#### Records shown:
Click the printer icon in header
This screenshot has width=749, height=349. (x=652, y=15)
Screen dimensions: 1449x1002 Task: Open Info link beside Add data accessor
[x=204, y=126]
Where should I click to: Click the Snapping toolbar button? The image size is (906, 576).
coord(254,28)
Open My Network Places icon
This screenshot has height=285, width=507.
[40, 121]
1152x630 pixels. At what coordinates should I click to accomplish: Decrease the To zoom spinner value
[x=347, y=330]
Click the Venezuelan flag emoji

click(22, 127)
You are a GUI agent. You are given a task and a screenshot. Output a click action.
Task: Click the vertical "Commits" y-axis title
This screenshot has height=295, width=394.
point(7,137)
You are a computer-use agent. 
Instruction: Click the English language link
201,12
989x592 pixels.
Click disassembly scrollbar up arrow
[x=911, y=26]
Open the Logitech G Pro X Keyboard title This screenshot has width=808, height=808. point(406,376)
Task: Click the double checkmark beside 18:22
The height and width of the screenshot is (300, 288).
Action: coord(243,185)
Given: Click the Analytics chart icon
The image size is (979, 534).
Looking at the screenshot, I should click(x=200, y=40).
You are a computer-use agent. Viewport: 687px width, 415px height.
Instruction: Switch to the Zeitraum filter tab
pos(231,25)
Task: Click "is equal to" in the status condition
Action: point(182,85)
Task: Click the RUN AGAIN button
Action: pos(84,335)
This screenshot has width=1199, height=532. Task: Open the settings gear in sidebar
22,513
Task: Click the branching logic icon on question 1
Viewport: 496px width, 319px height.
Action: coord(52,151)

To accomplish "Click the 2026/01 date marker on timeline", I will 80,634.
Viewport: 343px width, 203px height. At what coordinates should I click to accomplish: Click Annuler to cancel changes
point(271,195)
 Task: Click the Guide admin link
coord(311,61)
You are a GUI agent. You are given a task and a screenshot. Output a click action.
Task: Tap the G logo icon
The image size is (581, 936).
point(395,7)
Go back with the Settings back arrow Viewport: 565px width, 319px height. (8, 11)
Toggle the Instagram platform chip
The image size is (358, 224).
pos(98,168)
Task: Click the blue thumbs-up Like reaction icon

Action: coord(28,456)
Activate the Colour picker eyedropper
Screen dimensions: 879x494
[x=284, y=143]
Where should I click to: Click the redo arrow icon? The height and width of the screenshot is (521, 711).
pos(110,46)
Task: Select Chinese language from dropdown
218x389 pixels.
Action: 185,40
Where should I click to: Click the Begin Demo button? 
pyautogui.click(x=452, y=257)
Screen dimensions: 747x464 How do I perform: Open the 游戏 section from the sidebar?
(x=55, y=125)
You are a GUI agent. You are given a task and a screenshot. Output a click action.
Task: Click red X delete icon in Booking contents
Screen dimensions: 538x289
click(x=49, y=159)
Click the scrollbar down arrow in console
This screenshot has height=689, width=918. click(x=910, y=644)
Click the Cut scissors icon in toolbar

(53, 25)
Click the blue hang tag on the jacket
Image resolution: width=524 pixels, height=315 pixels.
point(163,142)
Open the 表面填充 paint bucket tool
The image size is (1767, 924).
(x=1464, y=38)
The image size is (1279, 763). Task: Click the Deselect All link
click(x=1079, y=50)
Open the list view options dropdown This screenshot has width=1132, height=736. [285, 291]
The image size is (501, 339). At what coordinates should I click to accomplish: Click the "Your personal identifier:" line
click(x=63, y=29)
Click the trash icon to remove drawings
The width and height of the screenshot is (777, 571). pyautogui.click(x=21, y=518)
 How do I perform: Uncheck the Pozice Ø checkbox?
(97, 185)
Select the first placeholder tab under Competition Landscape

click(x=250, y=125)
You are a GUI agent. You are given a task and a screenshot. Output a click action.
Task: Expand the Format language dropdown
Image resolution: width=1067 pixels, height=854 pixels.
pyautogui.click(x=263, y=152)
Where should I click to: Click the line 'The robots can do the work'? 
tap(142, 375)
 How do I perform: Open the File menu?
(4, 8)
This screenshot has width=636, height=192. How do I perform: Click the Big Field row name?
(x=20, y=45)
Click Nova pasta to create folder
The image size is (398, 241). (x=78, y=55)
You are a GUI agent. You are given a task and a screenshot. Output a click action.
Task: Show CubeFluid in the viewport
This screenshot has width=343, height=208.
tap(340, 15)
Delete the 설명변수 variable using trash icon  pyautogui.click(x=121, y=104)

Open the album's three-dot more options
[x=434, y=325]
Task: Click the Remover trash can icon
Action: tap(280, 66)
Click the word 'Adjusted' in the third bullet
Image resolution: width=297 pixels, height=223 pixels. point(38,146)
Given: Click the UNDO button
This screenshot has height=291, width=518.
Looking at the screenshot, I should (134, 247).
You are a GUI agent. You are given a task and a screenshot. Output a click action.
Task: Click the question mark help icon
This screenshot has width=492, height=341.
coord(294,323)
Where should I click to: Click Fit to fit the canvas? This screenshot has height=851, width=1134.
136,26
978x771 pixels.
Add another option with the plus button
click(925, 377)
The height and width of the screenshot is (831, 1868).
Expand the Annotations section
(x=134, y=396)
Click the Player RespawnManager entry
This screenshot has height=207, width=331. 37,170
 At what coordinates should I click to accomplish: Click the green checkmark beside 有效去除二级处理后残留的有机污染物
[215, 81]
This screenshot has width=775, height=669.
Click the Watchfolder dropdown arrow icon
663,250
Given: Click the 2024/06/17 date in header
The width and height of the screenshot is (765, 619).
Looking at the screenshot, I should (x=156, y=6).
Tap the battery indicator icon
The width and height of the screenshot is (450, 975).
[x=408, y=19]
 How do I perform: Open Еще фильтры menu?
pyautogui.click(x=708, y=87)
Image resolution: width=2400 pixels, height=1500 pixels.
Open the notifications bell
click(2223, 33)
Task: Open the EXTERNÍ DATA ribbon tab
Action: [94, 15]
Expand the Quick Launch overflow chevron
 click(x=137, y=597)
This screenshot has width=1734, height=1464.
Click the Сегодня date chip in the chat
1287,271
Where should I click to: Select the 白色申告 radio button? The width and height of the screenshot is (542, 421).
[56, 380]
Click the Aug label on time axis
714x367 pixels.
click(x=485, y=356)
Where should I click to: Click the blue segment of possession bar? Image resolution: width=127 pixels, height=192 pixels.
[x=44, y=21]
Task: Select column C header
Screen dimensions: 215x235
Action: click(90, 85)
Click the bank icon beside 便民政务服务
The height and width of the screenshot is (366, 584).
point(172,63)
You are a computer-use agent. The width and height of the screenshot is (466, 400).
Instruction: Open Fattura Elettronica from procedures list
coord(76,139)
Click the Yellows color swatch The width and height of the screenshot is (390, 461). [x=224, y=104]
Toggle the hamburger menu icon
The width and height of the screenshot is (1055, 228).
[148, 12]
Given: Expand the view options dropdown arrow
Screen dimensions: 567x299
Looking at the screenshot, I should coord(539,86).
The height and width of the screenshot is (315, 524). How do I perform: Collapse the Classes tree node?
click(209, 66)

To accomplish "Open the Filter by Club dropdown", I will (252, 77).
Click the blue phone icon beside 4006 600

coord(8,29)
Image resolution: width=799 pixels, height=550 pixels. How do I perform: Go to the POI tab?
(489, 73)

#### What this task involves:
Please swap "computer-use agent" for "screen assistant" everywhere in the listing above, and write the listing out again with nothing else changed.

#### The reply:
Click the printer icon in header
This screenshot has width=749, height=349. (x=652, y=15)
Screen dimensions: 1449x1002 Task: Open Info link beside Add data accessor
[x=204, y=126]
Where should I click to: Click the Snapping toolbar button? The image size is (906, 576).
coord(254,28)
Open My Network Places icon
This screenshot has height=285, width=507.
[40, 121]
1152x630 pixels. At what coordinates should I click to accomplish: Decrease the To zoom spinner value
[x=347, y=330]
Click the Venezuelan flag emoji

click(22, 127)
You are a GUI agent. You are given a task and a screenshot. Output a click action.
Task: Click the vertical "Commits" y-axis title
This screenshot has height=295, width=394.
point(7,137)
You are a screen assistant. 
Instruction: Click the English language link
201,12
989x592 pixels.
Click disassembly scrollbar up arrow
[x=911, y=26]
Open the Logitech G Pro X Keyboard title This screenshot has width=808, height=808. point(406,376)
Task: Click the double checkmark beside 18:22
The height and width of the screenshot is (300, 288).
Action: coord(243,185)
Given: Click the Analytics chart icon
The image size is (979, 534).
Looking at the screenshot, I should click(x=200, y=40).
You are a screen assistant. Viewport: 687px width, 415px height.
Instruction: Switch to the Zeitraum filter tab
pos(231,25)
Task: Click "is equal to" in the status condition
Action: point(182,85)
Task: Click the RUN AGAIN button
Action: pos(84,335)
This screenshot has width=1199, height=532. Task: Open the settings gear in sidebar
22,513
Task: Click the branching logic icon on question 1
Viewport: 496px width, 319px height.
Action: coord(52,151)

To accomplish "Click the 2026/01 date marker on timeline", I will 80,634.
Viewport: 343px width, 203px height. At what coordinates should I click to accomplish: Click Annuler to cancel changes
point(271,195)
 Task: Click the Guide admin link
coord(311,61)
You are a GUI agent. You are given a task and a screenshot. Output a click action.
Task: Tap the G logo icon
The image size is (581, 936).
point(395,7)
Go back with the Settings back arrow Viewport: 565px width, 319px height. (8, 11)
Toggle the Instagram platform chip
The image size is (358, 224).
pos(98,168)
Task: Click the blue thumbs-up Like reaction icon

Action: coord(28,456)
Activate the Colour picker eyedropper
Screen dimensions: 879x494
[x=284, y=143]
Where should I click to: Click the redo arrow icon? The height and width of the screenshot is (521, 711).
pos(110,46)
Task: Select Chinese language from dropdown
218x389 pixels.
Action: 185,40
Where should I click to: Click the Begin Demo button? 
pyautogui.click(x=452, y=257)
Screen dimensions: 747x464 How do I perform: Open the 游戏 section from the sidebar?
(x=55, y=125)
You are a GUI agent. You are given a task and a screenshot. Output a click action.
Task: Click red X delete icon in Booking contents
Screen dimensions: 538x289
click(x=49, y=159)
Click the scrollbar down arrow in console
This screenshot has height=689, width=918. click(x=910, y=644)
Click the Cut scissors icon in toolbar

(53, 25)
Click the blue hang tag on the jacket
Image resolution: width=524 pixels, height=315 pixels.
point(163,142)
Open the 表面填充 paint bucket tool
The image size is (1767, 924).
(x=1464, y=38)
The image size is (1279, 763). Task: Click the Deselect All link
click(x=1079, y=50)
Open the list view options dropdown This screenshot has width=1132, height=736. [285, 291]
The image size is (501, 339). At what coordinates should I click to accomplish: Click the "Your personal identifier:" line
click(x=63, y=29)
Click the trash icon to remove drawings
The width and height of the screenshot is (777, 571). pyautogui.click(x=21, y=518)
 How do I perform: Uncheck the Pozice Ø checkbox?
(97, 185)
Select the first placeholder tab under Competition Landscape

click(x=250, y=125)
You are a GUI agent. You are given a task and a screenshot. Output a click action.
Task: Expand the Format language dropdown
Image resolution: width=1067 pixels, height=854 pixels.
pyautogui.click(x=263, y=152)
Where should I click to: Click the line 'The robots can do the work'? 
tap(142, 375)
 How do I perform: Open the File menu?
(4, 8)
This screenshot has width=636, height=192. How do I perform: Click the Big Field row name?
(x=20, y=45)
Click Nova pasta to create folder
The image size is (398, 241). (x=78, y=55)
You are a GUI agent. You are given a task and a screenshot. Output a click action.
Task: Show CubeFluid in the viewport
This screenshot has width=343, height=208.
tap(340, 15)
Delete the 설명변수 variable using trash icon  pyautogui.click(x=121, y=104)

Open the album's three-dot more options
[x=434, y=325]
Task: Click the Remover trash can icon
Action: tap(280, 66)
Click the word 'Adjusted' in the third bullet
Image resolution: width=297 pixels, height=223 pixels. point(38,146)
Given: Click the UNDO button
This screenshot has height=291, width=518.
Looking at the screenshot, I should (134, 247).
You are a GUI agent. You are given a task and a screenshot. Output a click action.
Task: Click the question mark help icon
This screenshot has width=492, height=341.
coord(294,323)
Where should I click to: Click Fit to fit the canvas? This screenshot has height=851, width=1134.
136,26
978x771 pixels.
Add another option with the plus button
click(925, 377)
The height and width of the screenshot is (831, 1868).
Expand the Annotations section
(x=134, y=396)
Click the Player RespawnManager entry
This screenshot has height=207, width=331. 37,170
 At what coordinates should I click to accomplish: Click the green checkmark beside 有效去除二级处理后残留的有机污染物
[215, 81]
This screenshot has width=775, height=669.
Click the Watchfolder dropdown arrow icon
663,250
Given: Click the 2024/06/17 date in header
The width and height of the screenshot is (765, 619).
Looking at the screenshot, I should (x=156, y=6).
Tap the battery indicator icon
The width and height of the screenshot is (450, 975).
[x=408, y=19]
 How do I perform: Open Еще фильтры menu?
pyautogui.click(x=708, y=87)
Image resolution: width=2400 pixels, height=1500 pixels.
Open the notifications bell
click(2223, 33)
Task: Open the EXTERNÍ DATA ribbon tab
Action: [94, 15]
Expand the Quick Launch overflow chevron
 click(x=137, y=597)
This screenshot has width=1734, height=1464.
Click the Сегодня date chip in the chat
1287,271
Where should I click to: Select the 白色申告 radio button? The width and height of the screenshot is (542, 421).
[56, 380]
Click the Aug label on time axis
714x367 pixels.
click(x=485, y=356)
Where should I click to: Click the blue segment of possession bar? Image resolution: width=127 pixels, height=192 pixels.
[x=44, y=21]
Task: Select column C header
Screen dimensions: 215x235
Action: click(90, 85)
Click the bank icon beside 便民政务服务
The height and width of the screenshot is (366, 584).
point(172,63)
You are a screen assistant. The width and height of the screenshot is (466, 400).
Instruction: Open Fattura Elettronica from procedures list
coord(76,139)
Click the Yellows color swatch The width and height of the screenshot is (390, 461). [x=224, y=104]
Toggle the hamburger menu icon
The width and height of the screenshot is (1055, 228).
[148, 12]
Given: Expand the view options dropdown arrow
Screen dimensions: 567x299
Looking at the screenshot, I should coord(539,86).
The height and width of the screenshot is (315, 524). How do I perform: Collapse the Classes tree node?
click(209, 66)

To accomplish "Open the Filter by Club dropdown", I will (252, 77).
Click the blue phone icon beside 4006 600

coord(8,29)
Image resolution: width=799 pixels, height=550 pixels. How do I perform: Go to the POI tab?
(489, 73)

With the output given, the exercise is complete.